The Cubs played a late night game (for us in Chicago anyway) against the Mariners in Peoria on Wednesday. Not much to say, except for the part where Mike Olt and Javier Baez hit really long home runs (probably Arizona- and Randy Wolf-assisted, but still). James Russell got to pitch and gave up a bomb of his own, but we’ll forgive him since he had dead arm and didn’t pitch all preseason just yet. The Cubs also lost their first ever replay challenge when manager Rick Renteria unsuccessfully lobbied for Ryan Kalish to be safe at first on a REALLY close play. Most of Twitter thought he was safe, but whatever. The Cubs got to enjoy an off day after playing their first night game (they didn’t win, but who cares, Baez & Olt!) of the Cactus League season; their previous attempt got rained out.
While coaching high schoolers in the art of baseball, I thought of the many reasons why one should choose baseball over football if one is capable of playing the sport at a high level. Here’s a good tweet…
Why would kids choose baseball over football? Ervin Santana, a No. 3 starter, gets $14.1M for one year. Darrelle Revis, a top CB, gets $12M.
— Jeff Passan (@JeffPassan) March 13, 2014
Chew on that for a moment. Of course, Revis may have gotten more if he hadn’t been injured or just released by the Buccaneers, and Ervin Santana had wanted a billion-gajillion dollars (yeah right), so grain of salt applies. But not having your brains splattered on the inside of your skull every other play is probably a good thing, no?
Top prospect Javier Baez is projected as the starting shortstop at Triple-A Iowa but will get some playing time at second base in Cactus League games, beginning next week, Cubs manager Rick Renteria said Wednesday.
“We want to still be able to see him work and play at different positions,” Renteria said. “We still haven’t gotten him over at second base. We plan on doing it Monday or Tuesday. We’ll go from there, maybe working him at third.”
Baez has been working with infield coach Gary Jones at second and third.
There was a rapid fire list of roster moves on Wednesday:
The Cubs made the first roster cuts of spring on Wednesday. Arismendy Alcantara, Logan Watkins, Jorge Soler and Matt Szczur were optioned to the Minor League camp. Kris Bryant, Jeudy Valdez, Albert Almora, Carlos Pimentel and Eric Jokisch were assigned to the Minor League camp. Outfielder Aaron Cunningham was granted his release. The Cubs now have 56 players in camp.
Alcantara, Watkins, and Szczur were optioned to Triple-A Iowa; Soler was optioned to Double-A Tennessee.
Doesn’t mean they suck, just need a bit more seasoning, y’know?

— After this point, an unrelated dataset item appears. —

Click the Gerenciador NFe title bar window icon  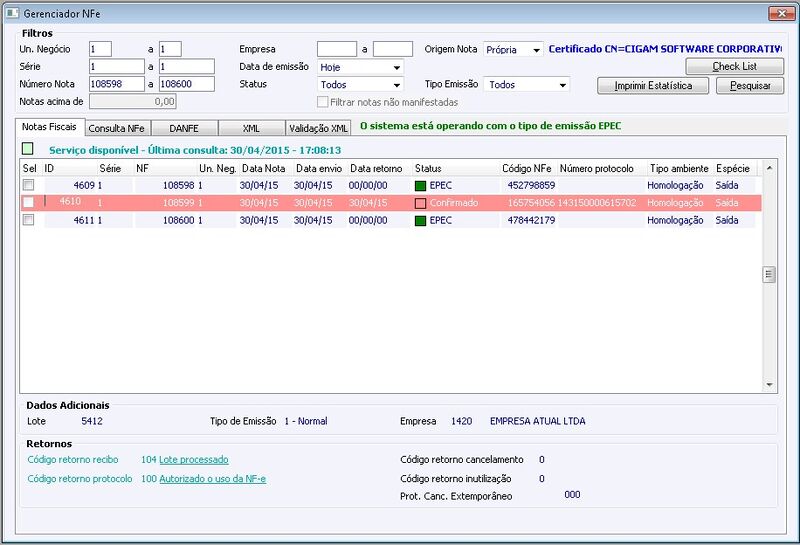point(12,13)
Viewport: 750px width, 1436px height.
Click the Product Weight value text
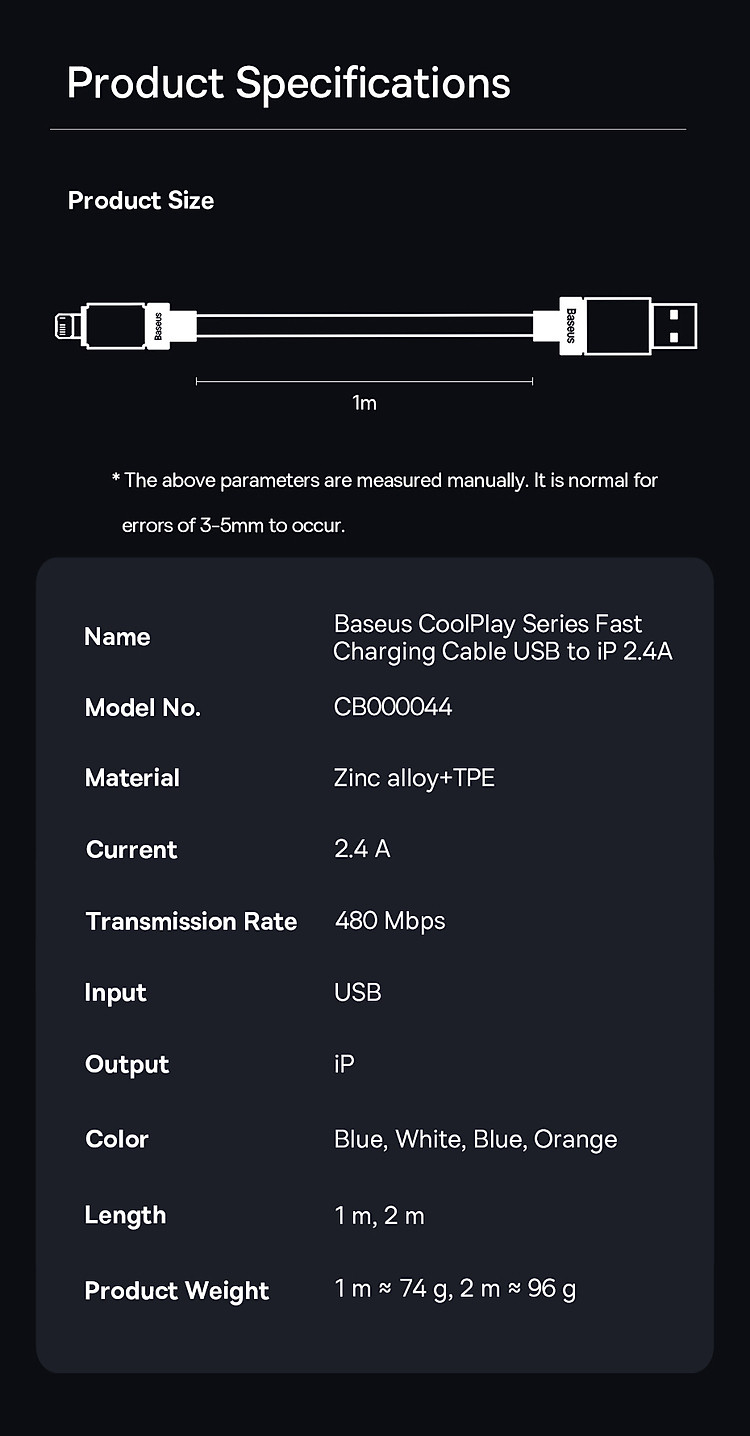tap(455, 1290)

The likely assignments to start the season:
Almora is likely to start the season at Single-A Daytona, Bryant and Soler at Double-A Tennessee, and Baez and Alcantara at Triple-A Iowa.
This World Series was famous for a number of reasons.
- Despite having played in Wrigley Field for the past couple seasons, the Cubs had to play their home homes at old Comiskey Park because Wrigley couldn’t hold enough fans. The Cubs wouldn’t play at World Series at Wrigley Field until 1929.
- This was the last Red Sox World Series featuring Babe Ruth. They’d sell him to the Yankees a couple seasons later for $100K, which was a lot of money back then. But damn, man, it’s Babe Ruth. Can you imagine the Angels selling Mike Trout to the Cubs for $20MM? Because that’s basically what happened.
- For whatever reason, people keep bringing up the conspiracy theory that the Cubs may have thrown the World Series. This was of course the year before the White Sox threw the 1919 World Series. Baseball players didn’t make that much money (it was way before free agency and before salaries got crazy) so it was somewhat understandable why certain players would sell out.
- The gap between this World Series and the 1929 World Series represents the biggest World Series appearance drought for the Cubs behind the one we’re in right now. Wow that’s depressing.
The Cubs had a solid rotation headed by Hippo Vaughn, who was actually a pretty good and productive pitcher for his day. I’ve never heard of any of the other guys, but Hippo Vaughn had such a great name that he’s hard to forget.
Check out the box scores! Neither team hit a home run. That’s right, a World Series featuring BABE RUTH did not have any home run(s) at all. Through six games. Astounding! Also, this would be the last time the Red Sox clinched a World Series championship at Fenway Park until 2013, when they beat the Cardinals (also in six games).
Babe Ruth didn’t need home runs though, as he pitched mightily well, earning two victories. His line was a little wacky but I think they were still trying to pitch to contact back then. Thanks to the Babe, the Red Sox didn’t even have to score all that much in six games, and Boston in 1918 was 5-for-5 in World Series victories before they hit a drought of their own.
This World Series was eight years after the Cubs’ last appearance, their third longest drought. It was still a short enough time that Cubs fans in that period were expecting a contender year in and year out, as the Cubs had their runs in the ‘aughts (and later on in the 30s). Alas…but that’s what the new front office is working on now so maybe we can dream about the pre-Prohibition days once again.